Recently IMD has made an error in predicting the monsoon.
What are the functions of IMD?
The India Meteorological Department (IMD), is an agency of the Ministry of Earth Sciences, responsible for meteorological observations, weather forecasting and seismology.
It is headquartered in Pune with regional offices at Mumbai, Kolkata, Nagpur and Delhi.
In April, the IMD had predicted “near normal” or 96% rains and then upgraded the figure to 98% a couple of months later.
These percentages refer to the proportion of rains to 89 cm, a 50-year average of monsoon rains.
What is the recent prediction error made by IMD?
The recent predictions made by IMD went wrong, at the end of this monsoon there were “below normal” rains (that is, less than 96% of the 50-year long period average).
A single number 96 or 95, has the power to brand rainfall as “near” or “below” normal.
A 98% forecast implies a range from 94% to 102% and so could span “below normal” to “above normal”.
The IMD continues to persevere with the meaningless practice of assigning an overall number to the quantum of rain expected during the monsoon.
This exercise of Monsoon prediction was initially conceived as a measure to warn the government about a draught or weak rains.
But now this has become just an exercise of numbers secured with statistical error margins to rationalise a wrong forecast.
What are the impacts of faulty prediction?
Faulty predictions of intra-seasonal variation or forecasting a change in global weather can affect agricultural outputs and normal lives of the people.
The outcome of focussing on quantitative numbershas ripple effects from policymakers to stock markets.

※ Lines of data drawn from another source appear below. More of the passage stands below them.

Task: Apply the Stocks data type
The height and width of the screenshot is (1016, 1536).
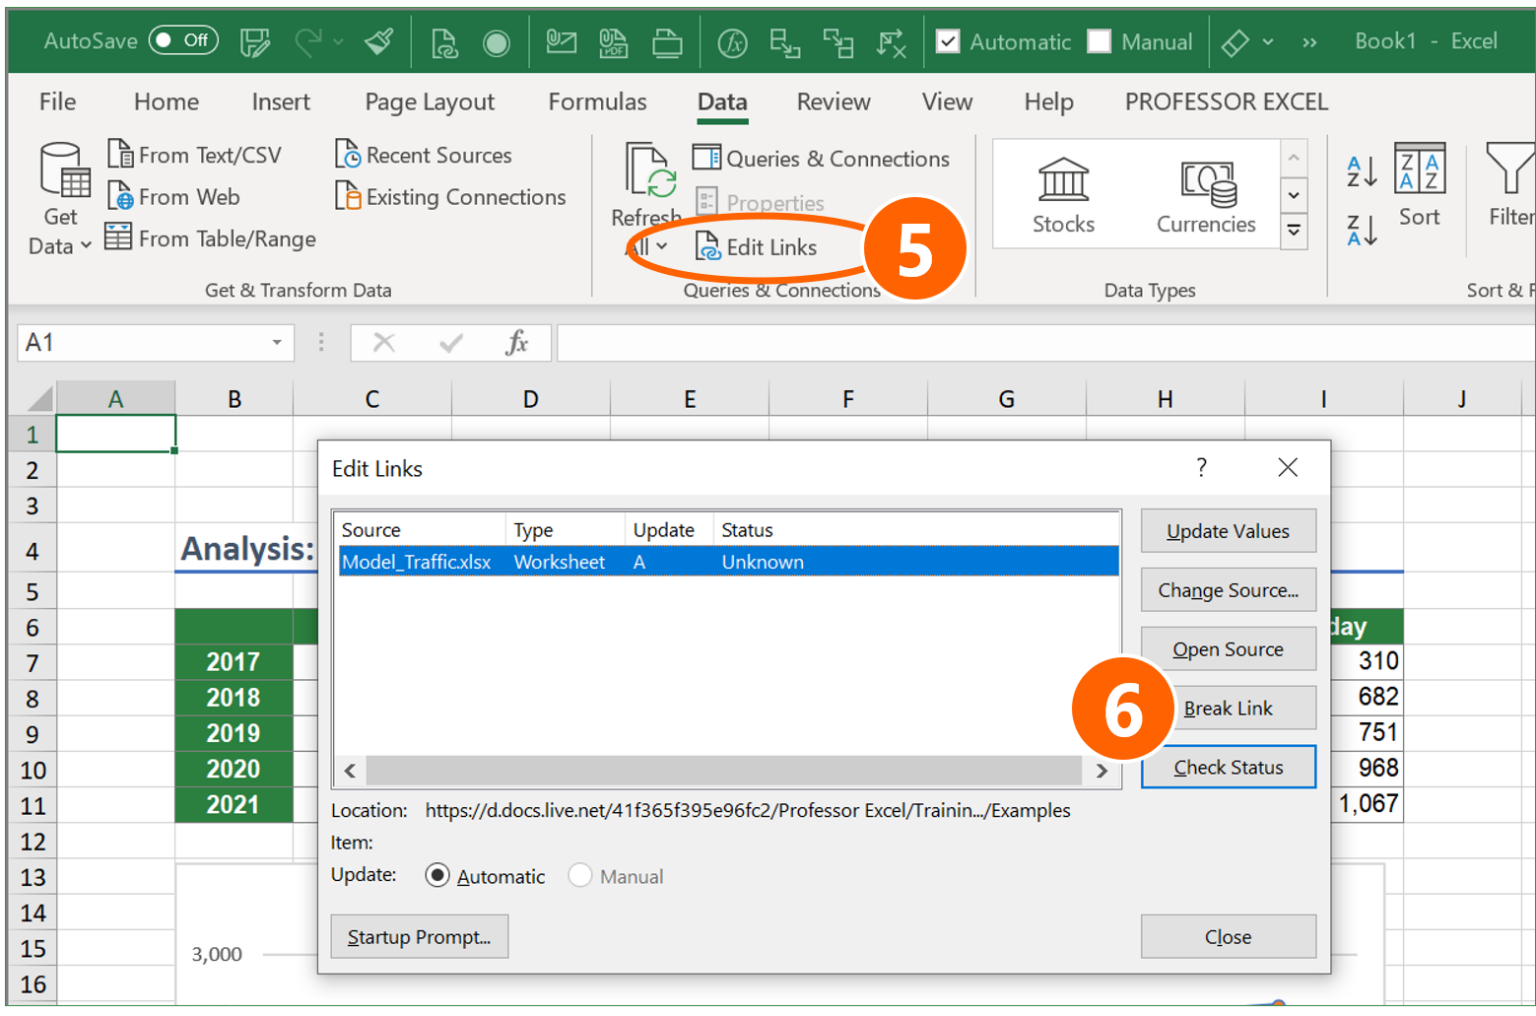Action: (1061, 194)
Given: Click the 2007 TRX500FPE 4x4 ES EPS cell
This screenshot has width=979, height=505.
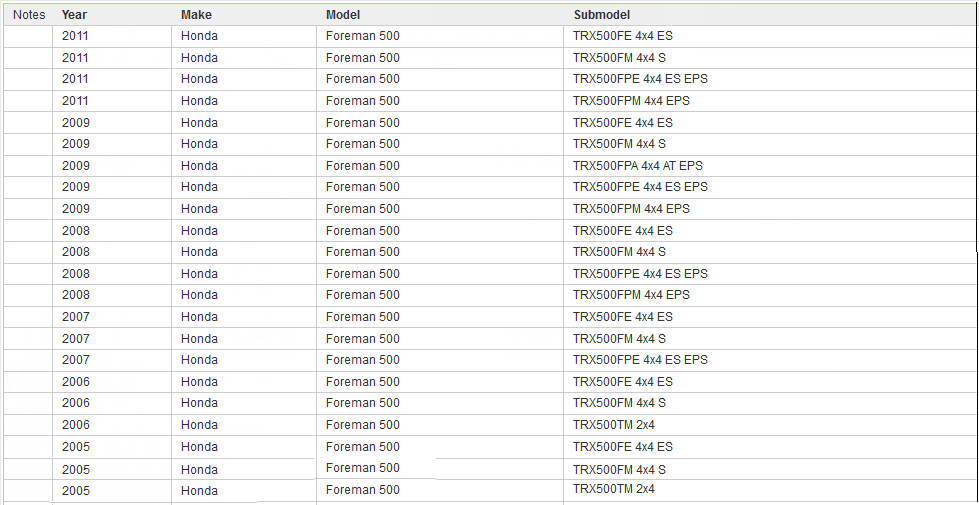Looking at the screenshot, I should pos(640,360).
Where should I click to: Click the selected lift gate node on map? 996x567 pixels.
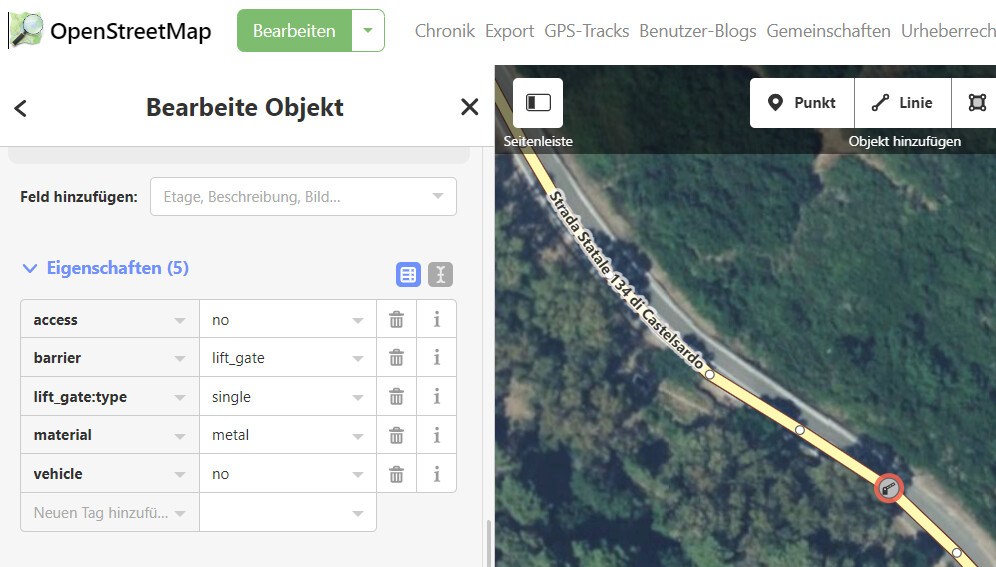(888, 487)
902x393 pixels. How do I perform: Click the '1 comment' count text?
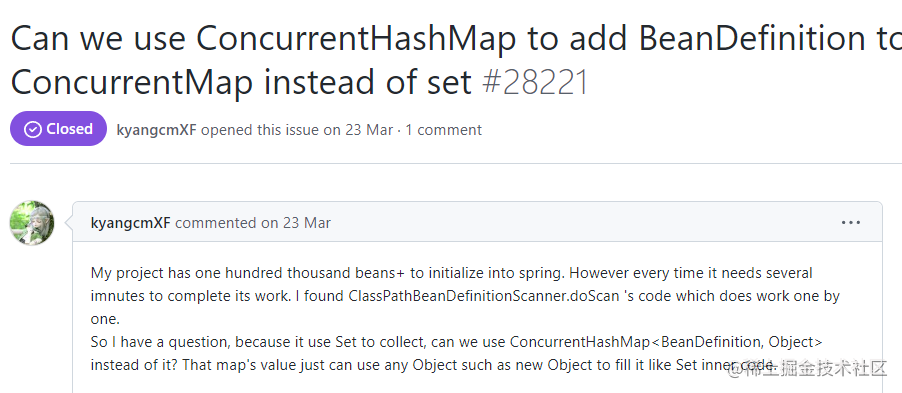[x=444, y=130]
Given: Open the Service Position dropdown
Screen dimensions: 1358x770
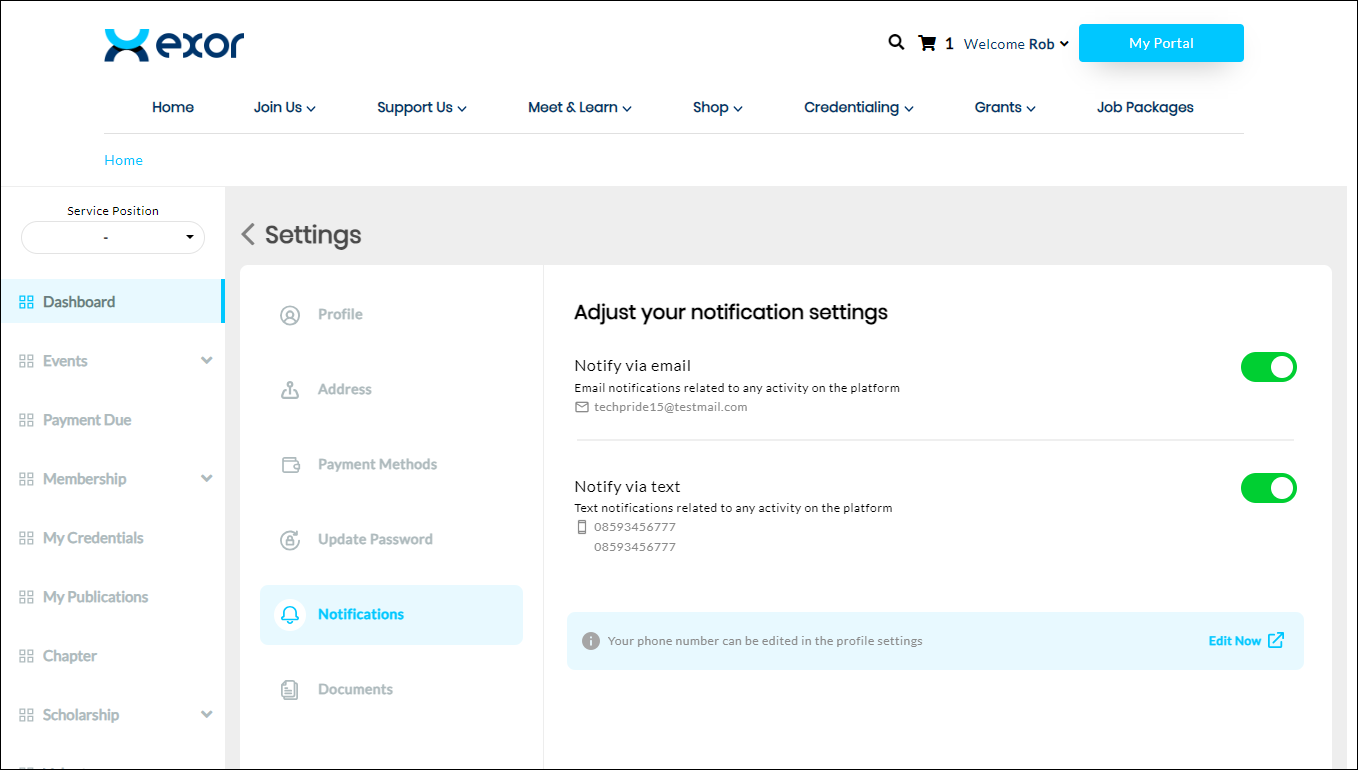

This leads to dilemma for policy makers for addressing the farmers who seek localised, actionable inputs on sowing or harvesting decisions.
Performance assessment of monsoon on agriculture and economy will be delayed due to the faulty prediction.
Way forward
India Meteorological Department is one of the six Regional Specialised Meteorological Centres of the World Meteorological Organization, faulty predictions will make its reliability dubious.
The rain estimates needs to warn threatening weather and must be operationally useful rather than reduce rain to numerical jugglery.
Thus IMD needs to take efforts to upgrade its supercomputers and sophisticated models to warn of weather changes at the district level.